A. You bet! Kevin Uliassi, the balloonist who set the world record in 2000 for the longest solo flight, launched his balloon from a quarry in Loves Park. o Jane Addams, Nobel Laureate and founder of Chicago's Hull House, was in Rockford College's first graduating class. o John B. Anderson, who ran for US President as a third-party candidate, was a multi-term Rockford Congressman. o Admiral George Dufek, an Antarctic explorer, founded a base on the icy continent in 1958 and named it "Little Rockford." o Barbara Hale, an actress who played Perry Mason's secretary Della Street on the long-running TV series, graduated from Rockford High School. o Actor Aidan Quinn and his theatrical siblings are Rockford natives. o Former US Secretary of Labor Lynn Martin taught school in Rockford and was a Congresswoman. o Rock 'n' roll superstars Cheap Trick started as a garage band in Rockford and still live here. o Olympic athletes include: skaters Janet Lynn, Kathy Malmberg, Sandy Lenz and Gordy McKellen; divers Ron Merriott and Rob Bollinger; boxer Kenny Gould; luger Deb Genovese. o The Rockford Peaches, a top-flight women's baseball team formed in 1943 by Chicago Cubs owner Phil Wrigley, started a run which lasted for 12 years. (The team was featured in the movie A League of Their Own starring Tom Hanks, Madonna, Geena Davis and Rosie O'Donnell.) o Other sports stars include: world heavy weight kickboxing champion Brad Hefton, trampolinist Alexandra Nicholson, power tumbler Jill Hollenbeak, golfer Mark Taylor.
Q.  WHY Do PEOPLE VISIT ROCKFORD? A. Thousands of athletes flock to Rockford during the warm-weather months.

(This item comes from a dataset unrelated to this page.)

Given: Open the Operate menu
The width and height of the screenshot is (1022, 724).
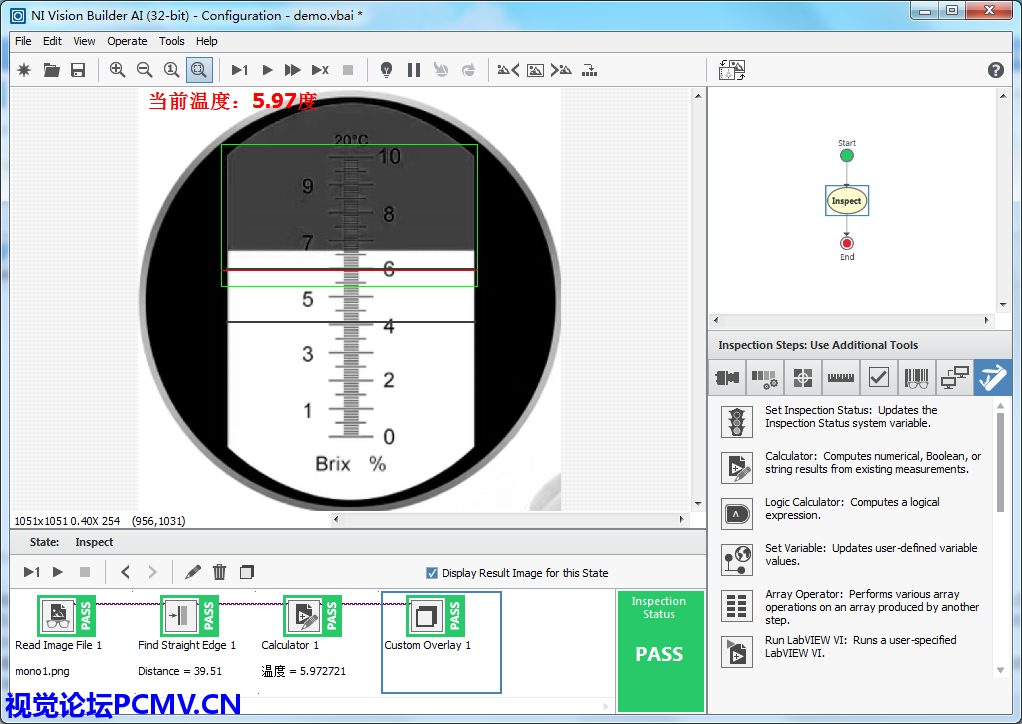Looking at the screenshot, I should [x=127, y=41].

Why? Rockford's has lots of terrific facilities for soccer, volleyball and softball. In fact, international teams often use Rockford as a practice facility, prior to competitions such as World Cup Soccer. o Meeting planners book Rockford because it has urban appeal, but is more affordable and less chaotic than Chicago. At the same time, Rockford is centrally located and easily accessible, with a CVB that "makes smiles" with its high level of professional services. o Shoppers are drawn to Rockford's critical mass. o Families visit Rockford because there are so many inexpensive indoor and outdoor attractions, plus affordable family packages at hotels and motels. o Big-name entertainment and mega-events at The Coronado Theatre and the MetroCentre draw audiences from a 100-mile radius.
A. Rockford is easily accessible by car from either I-90, I-39 or US Highway 20. o There are 17 daily shuttle bus runs between Rockford and Chicago's O'Hare International Airport, seven to Midway Airport, and four daily shuttles to Chicago's Union Station and downtown Chicago. o Rockford is served by Greyhound Bus Lines and five rental car firms: Avis, Enterprise, Hertz and National/Alamo. o Rockford's international airport, Chicago/Rockford International Airport (RFD), offers flights to Orlando, Las Vegas, Atlanta, and Denver, plus popular Caribbean vacation hotspots, with new service being added regularly.
Click here to visit our Location and Transportation page containing specific travel information, mileage and links.
Q.  VISITOR TAXES? A. Hotel tax is 12% to 13%; food and beverage tax is 7.25%; retail sales tax is 8.25%.